Entertainment

Good material, girl

Andrea Riseborough and James D’Arcy star in ‘W.E.’

Other initials suggest themselves in response to “W.E.” How about “W.T.F.”? This jagged blob of a movie features a solo dance in the 1930s scored to the Sex Pistols’ “Pretty Vacant,” several scenes of a rich Manhattan woman chatting with the ghost of Wallis Simpson and a Sotheby’s auction that draws a crowd reaction of the kind associated with “Family Feud.”

Yet I found the movie fascinating. Except for the boring bits.

The movie sheds light on two inveterate intriguers: Wallis Simpson, the two-time divorcée whose romance with King Edward VIII caused him to abdicate the throne, and Madonna, the … well, Madonna.

Both of their stories are so well-stocked that it’s a shame Madonna, who directed and co-wrote the picture (with Alek Keshishian, who made the 1991 documentary about her, “Truth or Dare”) expends most of her time on a fictional character, Wally (an affecting Abbie Cornish), who was named after Simpson and is obsessed with her to the point of fondling her belongings at that auction in 1998 Manhattan. She’s a rich but unhappy trophy wife who rambles around an apartment the size of Madison Square Garden thinking about Simpson and trying to get pregnant via fertility drugs. Her hubby cheats on her and doesn’t want a kid, so she allows herself to be flirted with by a Russian security guard (Oscar Isaac) at Sotheby’s. Wally is a reverse Wallis — a plutocrat whose only chance at happiness might lie in marrying a commoner for love.

Superb as Cornish is, the character is such a stock figure, and her tale so sluggish and obvious, that she shouldn’t be in the film at all. Wallis Simpson (a flinty Andrea Riseborough), whose tale is intercut with Wally’s, was quite enough woman to make a movie about: A nobody from nowhere, she had neither great looks nor class but possessed an ironclad determination and an unerring fashion sense. Why ever would Madonna take an interest in her?

It’s the interplay of Wallis and Madonna that’s worth considering. As Madonna sees her, Wallis was a victim of male cruelty (she’s shown being kicked so fiercely in the stomach by her first husband that she miscarries, and is unable to get pregnant again) who simply saw an opportunity.
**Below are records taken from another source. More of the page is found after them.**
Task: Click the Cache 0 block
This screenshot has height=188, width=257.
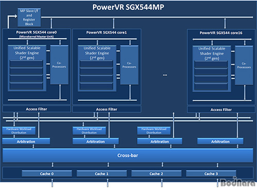Action: coord(47,174)
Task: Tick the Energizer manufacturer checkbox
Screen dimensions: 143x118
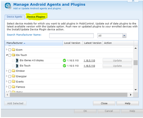Action: point(10,77)
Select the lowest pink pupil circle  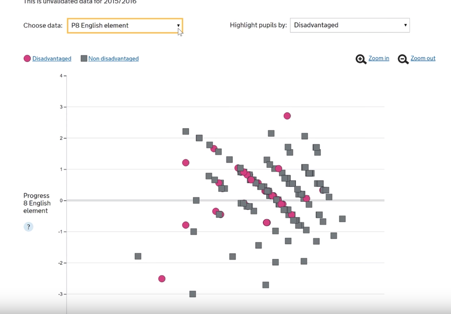tap(162, 279)
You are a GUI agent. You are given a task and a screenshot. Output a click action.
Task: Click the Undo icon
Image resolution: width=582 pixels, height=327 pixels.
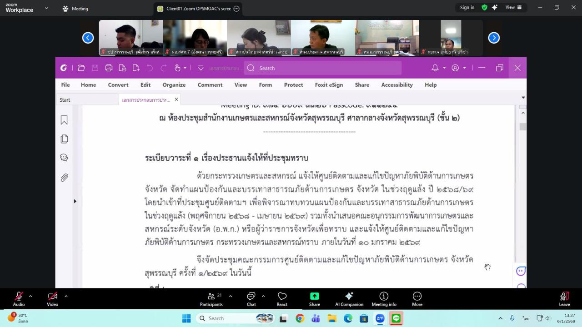click(x=149, y=67)
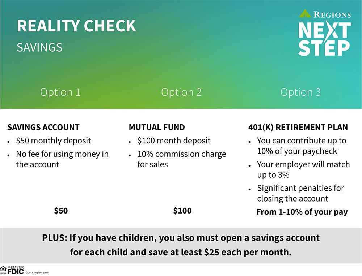Click the Member FDIC logo
Image resolution: width=362 pixels, height=276 pixels.
[x=16, y=270]
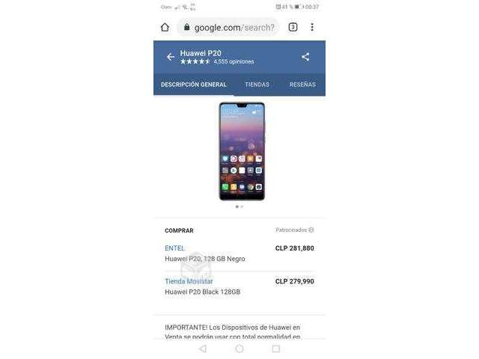Viewport: 479px width, 359px height.
Task: Open the 4,555 opiniones rating
Action: pyautogui.click(x=234, y=61)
At a party attended by the future King Edward (James D’Arcy), known to intimates as “David,” she leaped, purring in anticipation. Her second husband, Ernest (David Harbour), sees what is happening, she sees him seeing, and yet she presses on, mixing up killer martinis, dancing with David, and breaking through to him with a nonstop line of clever patter. By acting as though she belonged where she didn’t, Wallis did several things Madonna would later do — made herself rich and famous and married a dashing Englishman. But even Madonna couldn’t scheme her way into the royal family.
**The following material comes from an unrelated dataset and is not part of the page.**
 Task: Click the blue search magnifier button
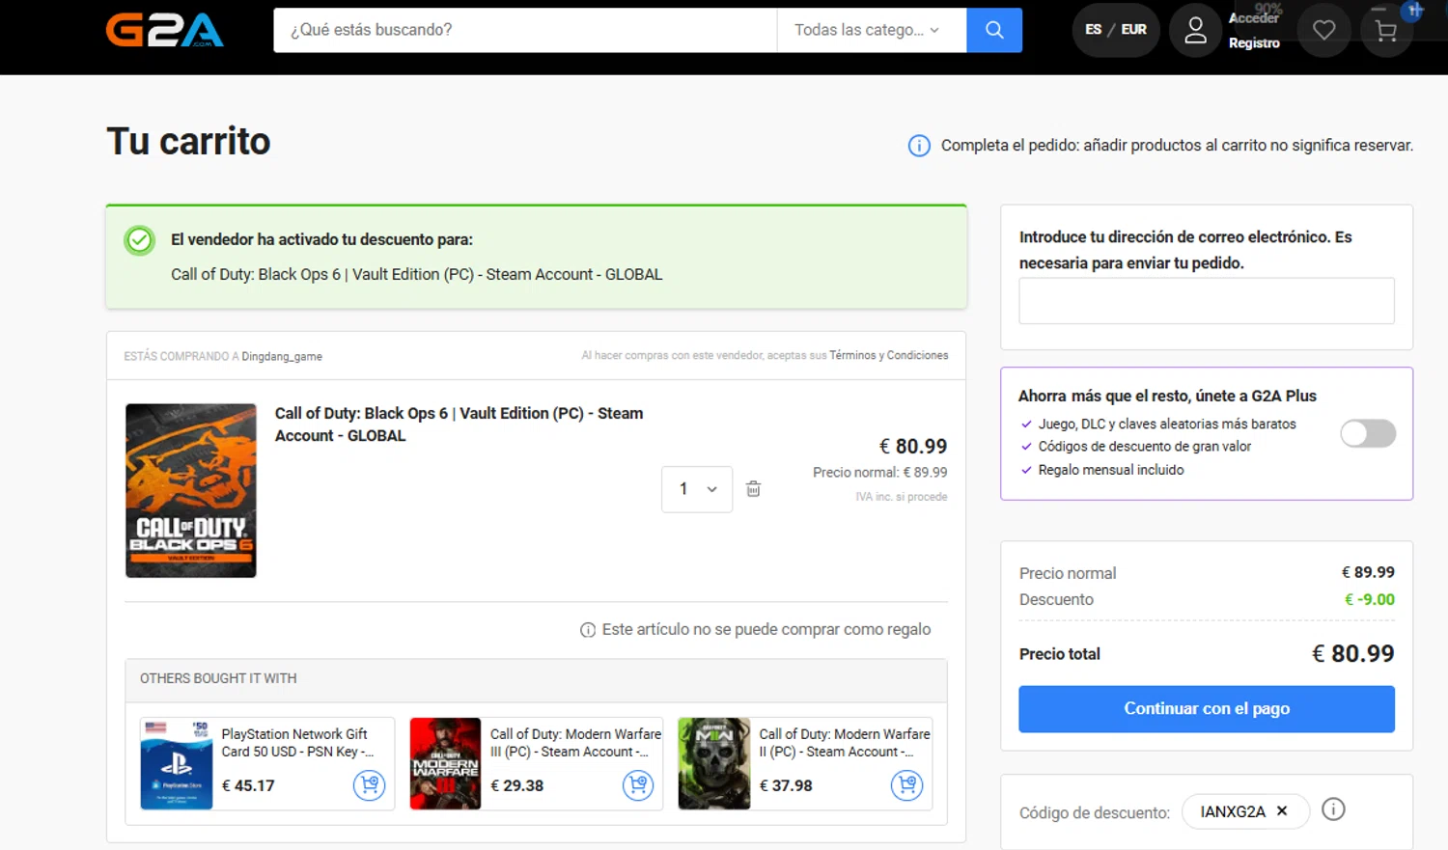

“W.E.” (which interlocks with “The King’s Speech” — Bertie pops up in a couple of scenes here just as David appeared in that one) is very much a woman’s picture. The men, except the Sotheby’s security guard, mainly serve as obstacles or targets. That viewpoint is daring and kind of refreshing; a recent study noted that some two-thirds of the dialogue in Hollywood movies is spoken by men (in my experience, that is a reversal of reality).

In the Wallis portions, Madonna presents a frank, unashamed defense of gold-digging, though she does unconvincing penance for this in the Wally story, in which the bride proves lonely and bored in her Upper East Side castle.

After more than 40 years of feminism, the gold-digging subtext remains as central to female fantasy as it is in Jane Austen novels, and it’s implicit in most of those rom-coms in which, just by sheer coincidence, true love happens with the owner of a chain of bookstores, or the millionaire a gal meets while working the streets. If the woman virtuously chooses love over money, she gets the lucre anyway.

Wally (and Madonna) can’t stop fantasizing about Wallis because she went for the money and got the love anyway. She and David happily spent their lives together, and if this movie is to be believed, things were still sexy between them until his final hours.

Despite undercutting the message in the dullish Wally story, Madonna might as well be your grandma Edith, advising you that it’s just as easy to fall for a rich man as a poor one.